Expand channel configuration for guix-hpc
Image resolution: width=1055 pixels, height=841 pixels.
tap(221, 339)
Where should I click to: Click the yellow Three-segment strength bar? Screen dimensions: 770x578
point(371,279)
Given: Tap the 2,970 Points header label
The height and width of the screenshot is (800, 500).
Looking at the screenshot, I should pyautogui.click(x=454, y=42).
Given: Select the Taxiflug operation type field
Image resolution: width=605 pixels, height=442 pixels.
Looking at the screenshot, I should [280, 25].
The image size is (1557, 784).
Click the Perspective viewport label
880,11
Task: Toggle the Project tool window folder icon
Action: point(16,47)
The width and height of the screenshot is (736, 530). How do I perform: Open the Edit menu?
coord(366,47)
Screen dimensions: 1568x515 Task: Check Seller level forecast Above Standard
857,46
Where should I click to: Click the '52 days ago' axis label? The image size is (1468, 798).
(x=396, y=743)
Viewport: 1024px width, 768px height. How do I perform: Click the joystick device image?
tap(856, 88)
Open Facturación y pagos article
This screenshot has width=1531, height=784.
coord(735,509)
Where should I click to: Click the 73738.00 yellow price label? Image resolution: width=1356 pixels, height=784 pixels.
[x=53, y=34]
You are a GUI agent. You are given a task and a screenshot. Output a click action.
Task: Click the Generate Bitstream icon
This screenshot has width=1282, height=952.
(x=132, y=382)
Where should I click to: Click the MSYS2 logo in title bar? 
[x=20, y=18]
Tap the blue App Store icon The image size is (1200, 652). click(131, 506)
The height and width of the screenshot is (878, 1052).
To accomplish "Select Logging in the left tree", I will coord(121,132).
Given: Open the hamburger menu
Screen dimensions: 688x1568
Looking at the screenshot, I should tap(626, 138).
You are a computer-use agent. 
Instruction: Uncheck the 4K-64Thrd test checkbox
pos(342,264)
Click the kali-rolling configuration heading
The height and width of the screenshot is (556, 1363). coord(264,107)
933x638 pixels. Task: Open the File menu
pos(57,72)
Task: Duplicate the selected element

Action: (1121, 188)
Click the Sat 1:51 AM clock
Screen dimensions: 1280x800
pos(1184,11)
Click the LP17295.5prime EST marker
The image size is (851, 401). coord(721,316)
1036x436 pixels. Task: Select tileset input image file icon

• • • • • • •

- _Objective_:
Rewrite all the records above as a numbered list, leaving out blank lines.

- _Solution to this exercise_:
1. Expand channel configuration for guix-hpc
2. Image resolution: width=1055 pixels, height=841 pixels.
3. tap(221, 339)
4. Where should I click to: Click the yellow Three-segment strength bar? Screen dimensions: 770x578
5. point(371,279)
6. Given: Tap the 2,970 Points header label
7. The height and width of the screenshot is (800, 500).
8. Looking at the screenshot, I should pyautogui.click(x=454, y=42).
9. Given: Select the Taxiflug operation type field
10. Image resolution: width=605 pixels, height=442 pixels.
11. Looking at the screenshot, I should [280, 25].
12. The image size is (1557, 784).
13. Click the Perspective viewport label
14. 880,11
15. Task: Toggle the Project tool window folder icon
16. Action: point(16,47)
17. The width and height of the screenshot is (736, 530). How do I perform: Open the Edit menu?
18. coord(366,47)
19. Screen dimensions: 1568x515 Task: Check Seller level forecast Above Standard
20. 857,46
21. Where should I click to: Click the '52 days ago' axis label? The image size is (1468, 798).
22. (x=396, y=743)
23. Viewport: 1024px width, 768px height. How do I perform: Click the joystick device image?
24. tap(856, 88)
25. Open Facturación y pagos article
26. This screenshot has width=1531, height=784.
27. coord(735,509)
28. Where should I click to: Click the 73738.00 yellow price label? Image resolution: width=1356 pixels, height=784 pixels.
29. [x=53, y=34]
30. You are a GUI agent. You are given a task and a screenshot. Output a click action.
31. Task: Click the Generate Bitstream icon
32. This screenshot has width=1282, height=952.
33. (x=132, y=382)
34. Where should I click to: Click the MSYS2 logo in title bar? 
35. [x=20, y=18]
36. Tap the blue App Store icon The image size is (1200, 652). click(131, 506)
37. The height and width of the screenshot is (878, 1052).
38. To accomplish "Select Logging in the left tree", I will coord(121,132).
39. Given: Open the hamburger menu
40. Screen dimensions: 688x1568
41. Looking at the screenshot, I should tap(626, 138).
42. You are a computer-use agent. 
43. Instruction: Uncheck the 4K-64Thrd test checkbox
44. pos(342,264)
45. Click the kali-rolling configuration heading
46. The height and width of the screenshot is (556, 1363). coord(264,107)
47. 933x638 pixels. Task: Open the File menu
48. pos(57,72)
49. Task: Duplicate the selected element
50. Action: (1121, 188)
51. Click the Sat 1:51 AM clock
52. Screen dimensions: 1280x800
53. pos(1184,11)
54. Click the LP17295.5prime EST marker
55. The image size is (851, 401). coord(721,316)
56. 1036x436 pixels. Task: Select tileset input image file icon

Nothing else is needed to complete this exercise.